Bahurupi: a family of many faces
Bahurupi artists in West Bengal easily metamorphose into different characters during a performance, but are finding it hard to change their work roles with changing times
November 1, 2019
Image courtesy Ankan Roy and Sagarika basu/ People's Archive of Rural India
Watch the film: Bahurupi artists metamorphose into multiple characters
“We have to hold on to Bahurupi to survive. We don’t have any agricultural land to be able to do farming,” says Raju Chowdhury. Bahurupi artists like him are performers who enact multiple religious and mythological roles.
This film features the Chowdhury family – the parents and children are all Bahurupi – from Bishaypur village in Birbhum district, who travel to various villages and towns to perform a sequence of skits over several days.
This once-popular folk art form is now vanishing in rural West Bengal. Its practitioners have for generations earned modest amounts from their performances. But because audiences now increasingly prefer other forms of entertainment, the younger generations from Bahurupi families are being forced out of the profession. Many, like the Chowdhurys, don’t have any other means of earning a living.

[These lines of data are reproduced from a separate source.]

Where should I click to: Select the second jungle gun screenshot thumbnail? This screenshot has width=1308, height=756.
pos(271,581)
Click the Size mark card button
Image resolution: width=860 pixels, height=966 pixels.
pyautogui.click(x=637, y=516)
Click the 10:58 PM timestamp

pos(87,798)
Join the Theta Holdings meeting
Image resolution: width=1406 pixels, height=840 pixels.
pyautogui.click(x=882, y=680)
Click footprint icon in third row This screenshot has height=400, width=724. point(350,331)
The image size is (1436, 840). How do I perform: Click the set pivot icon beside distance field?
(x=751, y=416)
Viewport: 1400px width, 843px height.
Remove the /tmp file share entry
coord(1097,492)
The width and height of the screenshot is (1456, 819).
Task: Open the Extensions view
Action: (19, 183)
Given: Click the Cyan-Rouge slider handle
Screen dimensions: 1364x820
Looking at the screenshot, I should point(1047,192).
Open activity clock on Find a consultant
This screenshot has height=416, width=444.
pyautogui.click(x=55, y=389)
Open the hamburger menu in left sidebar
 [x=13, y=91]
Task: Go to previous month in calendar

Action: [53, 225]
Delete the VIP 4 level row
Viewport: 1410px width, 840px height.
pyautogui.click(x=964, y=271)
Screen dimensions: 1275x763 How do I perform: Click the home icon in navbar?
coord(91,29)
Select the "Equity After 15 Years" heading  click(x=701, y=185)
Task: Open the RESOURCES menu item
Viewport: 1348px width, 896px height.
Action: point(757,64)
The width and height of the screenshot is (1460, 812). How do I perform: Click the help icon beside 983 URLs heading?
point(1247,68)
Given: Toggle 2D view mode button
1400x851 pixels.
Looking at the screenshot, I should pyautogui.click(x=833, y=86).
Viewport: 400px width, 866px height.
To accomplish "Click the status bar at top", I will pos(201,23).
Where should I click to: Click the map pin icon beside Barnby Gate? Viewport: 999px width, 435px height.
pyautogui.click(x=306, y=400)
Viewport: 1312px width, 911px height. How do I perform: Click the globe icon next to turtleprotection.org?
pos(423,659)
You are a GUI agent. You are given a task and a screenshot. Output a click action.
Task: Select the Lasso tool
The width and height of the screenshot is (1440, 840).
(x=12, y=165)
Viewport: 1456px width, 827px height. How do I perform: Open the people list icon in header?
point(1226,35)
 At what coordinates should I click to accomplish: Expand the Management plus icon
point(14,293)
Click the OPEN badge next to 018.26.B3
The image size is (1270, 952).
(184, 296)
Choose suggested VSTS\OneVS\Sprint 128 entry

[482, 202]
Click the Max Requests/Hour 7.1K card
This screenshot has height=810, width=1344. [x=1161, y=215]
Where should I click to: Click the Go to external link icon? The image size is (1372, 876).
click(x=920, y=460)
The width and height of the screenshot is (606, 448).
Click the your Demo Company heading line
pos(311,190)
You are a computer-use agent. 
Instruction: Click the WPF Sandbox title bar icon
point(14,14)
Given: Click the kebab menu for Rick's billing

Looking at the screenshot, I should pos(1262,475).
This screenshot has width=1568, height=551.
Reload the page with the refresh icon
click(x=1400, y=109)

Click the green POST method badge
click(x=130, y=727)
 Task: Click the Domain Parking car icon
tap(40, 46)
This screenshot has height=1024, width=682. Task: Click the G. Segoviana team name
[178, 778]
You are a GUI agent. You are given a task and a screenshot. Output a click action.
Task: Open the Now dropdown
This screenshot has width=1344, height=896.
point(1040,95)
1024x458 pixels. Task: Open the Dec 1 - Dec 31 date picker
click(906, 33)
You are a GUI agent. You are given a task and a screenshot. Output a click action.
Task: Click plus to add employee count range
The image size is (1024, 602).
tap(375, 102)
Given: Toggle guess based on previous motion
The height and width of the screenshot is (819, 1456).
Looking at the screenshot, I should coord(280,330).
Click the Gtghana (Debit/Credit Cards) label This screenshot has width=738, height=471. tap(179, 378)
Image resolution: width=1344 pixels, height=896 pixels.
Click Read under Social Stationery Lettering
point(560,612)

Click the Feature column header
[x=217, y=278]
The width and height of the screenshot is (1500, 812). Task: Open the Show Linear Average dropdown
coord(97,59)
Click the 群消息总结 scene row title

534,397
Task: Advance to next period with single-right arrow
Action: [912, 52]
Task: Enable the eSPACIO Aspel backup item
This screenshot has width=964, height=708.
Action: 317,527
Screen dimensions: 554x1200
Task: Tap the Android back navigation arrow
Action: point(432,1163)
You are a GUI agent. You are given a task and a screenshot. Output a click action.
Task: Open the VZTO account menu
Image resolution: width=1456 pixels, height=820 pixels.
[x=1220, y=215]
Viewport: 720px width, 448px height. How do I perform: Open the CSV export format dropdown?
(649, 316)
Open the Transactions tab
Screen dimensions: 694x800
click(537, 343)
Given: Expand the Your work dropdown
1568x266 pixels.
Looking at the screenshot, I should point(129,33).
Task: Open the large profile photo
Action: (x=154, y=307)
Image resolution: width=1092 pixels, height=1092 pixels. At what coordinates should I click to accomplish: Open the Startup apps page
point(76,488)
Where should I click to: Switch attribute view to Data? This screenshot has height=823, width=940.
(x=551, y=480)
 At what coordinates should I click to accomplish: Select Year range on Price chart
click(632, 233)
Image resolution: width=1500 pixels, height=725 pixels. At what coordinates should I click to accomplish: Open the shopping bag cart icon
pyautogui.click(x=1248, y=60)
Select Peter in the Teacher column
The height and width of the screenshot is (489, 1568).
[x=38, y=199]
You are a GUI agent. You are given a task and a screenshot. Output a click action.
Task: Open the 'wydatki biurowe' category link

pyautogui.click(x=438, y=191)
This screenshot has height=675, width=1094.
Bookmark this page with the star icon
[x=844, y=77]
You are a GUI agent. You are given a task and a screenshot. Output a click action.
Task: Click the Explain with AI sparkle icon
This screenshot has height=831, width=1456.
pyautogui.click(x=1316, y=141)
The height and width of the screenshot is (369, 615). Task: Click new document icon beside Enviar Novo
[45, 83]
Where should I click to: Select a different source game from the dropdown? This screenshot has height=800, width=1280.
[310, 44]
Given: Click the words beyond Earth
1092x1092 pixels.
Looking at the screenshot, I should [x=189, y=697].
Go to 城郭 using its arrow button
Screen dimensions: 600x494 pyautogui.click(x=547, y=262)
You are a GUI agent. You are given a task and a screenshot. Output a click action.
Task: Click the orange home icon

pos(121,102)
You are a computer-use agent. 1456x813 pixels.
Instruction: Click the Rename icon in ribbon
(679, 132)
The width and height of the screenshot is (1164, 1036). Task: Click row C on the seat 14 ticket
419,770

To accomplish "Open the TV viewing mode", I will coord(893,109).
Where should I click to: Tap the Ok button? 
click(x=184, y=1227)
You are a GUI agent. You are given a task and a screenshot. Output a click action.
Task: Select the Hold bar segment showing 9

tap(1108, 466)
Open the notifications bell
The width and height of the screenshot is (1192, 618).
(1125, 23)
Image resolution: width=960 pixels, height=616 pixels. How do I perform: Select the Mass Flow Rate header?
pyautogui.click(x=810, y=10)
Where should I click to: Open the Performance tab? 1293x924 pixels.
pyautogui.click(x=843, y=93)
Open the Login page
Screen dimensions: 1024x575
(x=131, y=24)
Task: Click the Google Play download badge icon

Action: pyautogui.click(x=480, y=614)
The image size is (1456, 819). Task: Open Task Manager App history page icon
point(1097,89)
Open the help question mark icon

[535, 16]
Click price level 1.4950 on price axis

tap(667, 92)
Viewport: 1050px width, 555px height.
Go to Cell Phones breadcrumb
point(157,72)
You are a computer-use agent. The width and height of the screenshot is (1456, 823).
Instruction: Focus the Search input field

Chidam Chowdhury dons the elaborate make-up of a Bahurupi performer assisted by his father Raju | Image courtesy Ankan Roy and Sagarika Basu / People's Archive of Rural India
Mala Chowdhury is the star performer of a family still dependent on this art form for a living | Image courtesy Ankan Roy and Sagarika Basu / People's Archive of Rural India
A version of the film featured here was made by Ankan Roy (camera) and Sagarika Basu (editing) as their documentary project in 2015 at Visva-Bharati University, Santiniketan.